START Dataset extract

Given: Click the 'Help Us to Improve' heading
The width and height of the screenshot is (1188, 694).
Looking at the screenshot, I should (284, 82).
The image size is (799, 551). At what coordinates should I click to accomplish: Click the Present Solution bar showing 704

END Dataset extract
START Dataset extract

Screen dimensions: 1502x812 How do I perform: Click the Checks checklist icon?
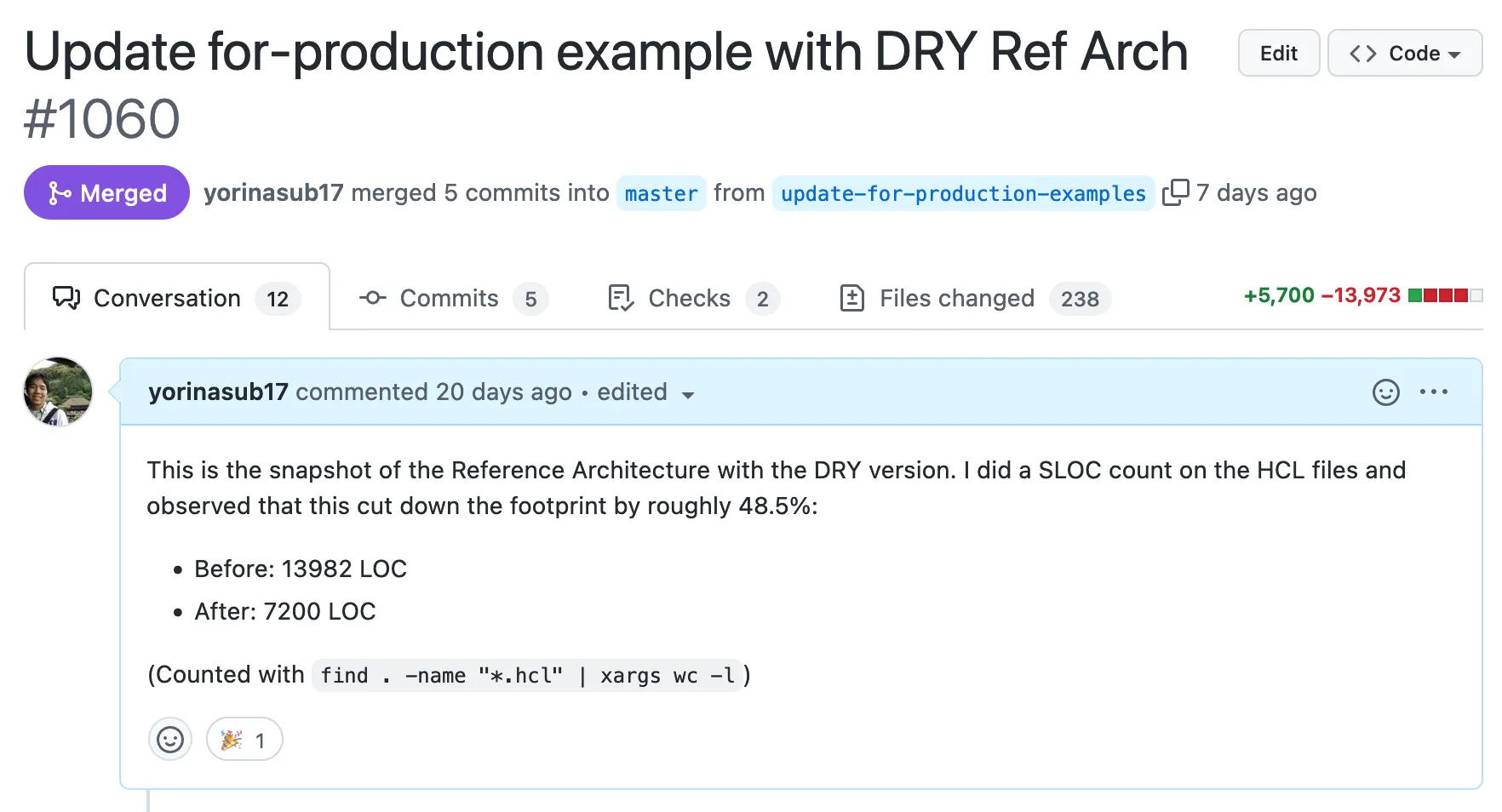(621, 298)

END Dataset extract

Exercise prompt:
Return a word-for-word copy of the lines above from the one holding "Given: Click the 'Help Us to Improve' heading" through the one holding "The image size", with both of them included and nothing besides.

Output of the exercise:
Given: Click the 'Help Us to Improve' heading
The width and height of the screenshot is (1188, 694).
Looking at the screenshot, I should (284, 82).
The image size is (799, 551). At what coordinates should I click to accomplish: Click the Present Solution bar showing 704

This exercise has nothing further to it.